All security and authentication features can be put to set-and-forget mode which means that the service to do its job without manual intervention. It allows the security teams to offload the works of configuration, provision and maintenance of the firewall software which automatically brings down the TCO, and leaves them to focus on policy management.
Next up is FortiWeb, a web application firewall whose chief function is to block attacks aimed at exploiting web applications and APIs. Also a SaaS offering, FortiWeb has a host of great features including easy on-boarding, vulnerability scanning, bot detection, and ML-based detection and blocking. ML-based analytics reduces false positives, and enables it to look beyond the conventional security models.

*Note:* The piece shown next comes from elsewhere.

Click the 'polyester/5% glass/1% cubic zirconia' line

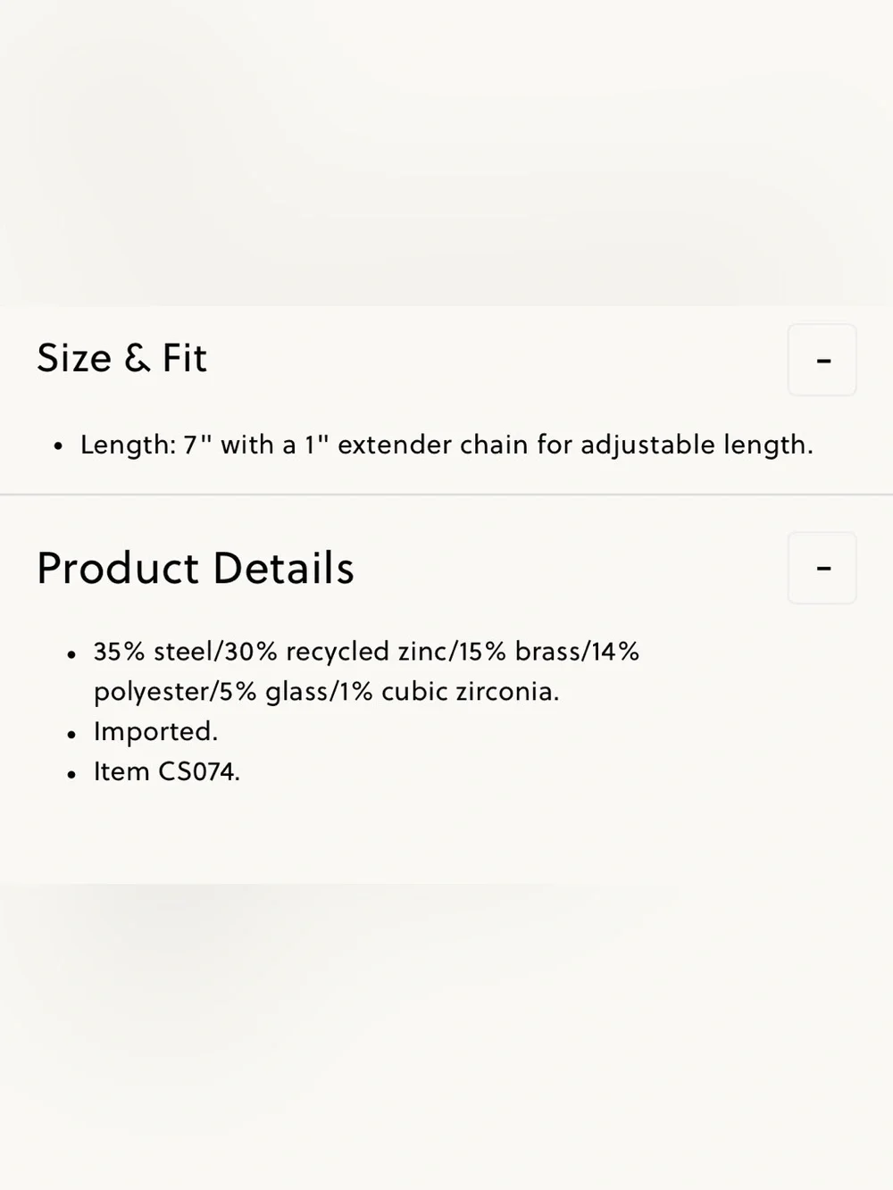[327, 692]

Srija Allam informed, “FortiWeb Cloud can be subscribed from any of the major clouds like AWS, Azure, GCP and OCI. All you have to do is subscribe to the AWS marketplace. From there, it’s like creating a social media profile. Just create a support account on support.fortinet.com, and you can log into FortiWeb Cloud.”
The third and the final product that ties it all together is FortiDevSec, another SaaS-based offering from Fortinet. FortiDevSec comes packed with vulnerability detection and management capabilities, but most importantly it has the DevSecOps DNA that allows developers and DevOps to use it alike, without requiring any specialized security expertise.
FortiDevSec is primarily a testing solution that automates application testing in the continuous integration/continuous deployment (CI/CD) lifecycle. With just a few lines of codes, engineers can integrate it natively into their CI/CD process. This is particularly useful in agile methodologies where everything happens concurrently and in iterations, and there is not much room for continuous testing.
FortiDevSec scans things like source codes, open-source, third-party libraries, secrets, and Infrastructure as Code (IaC) for hidden vulnerabilities. It serves up the findings on a consolidated dashboard that offers visibility into all the security risks existing in a web application.
The end-to-end security imperative is especially paramount in application security. But cost should not be the Achille’s heel of comprehensive security. The solutions show that Fortinet knows how to embed security in the DNA of app development, and most importantly, to do it without blowing up the TCO. Besides doing the obvious job of helping organizations combat the latest strains threats, the solutions examine vulnerabilities, and weed them out to make applications safer throughout their lifecycle. With this trifecta, Fortinet proves once again that security is truly in its wheelhouse.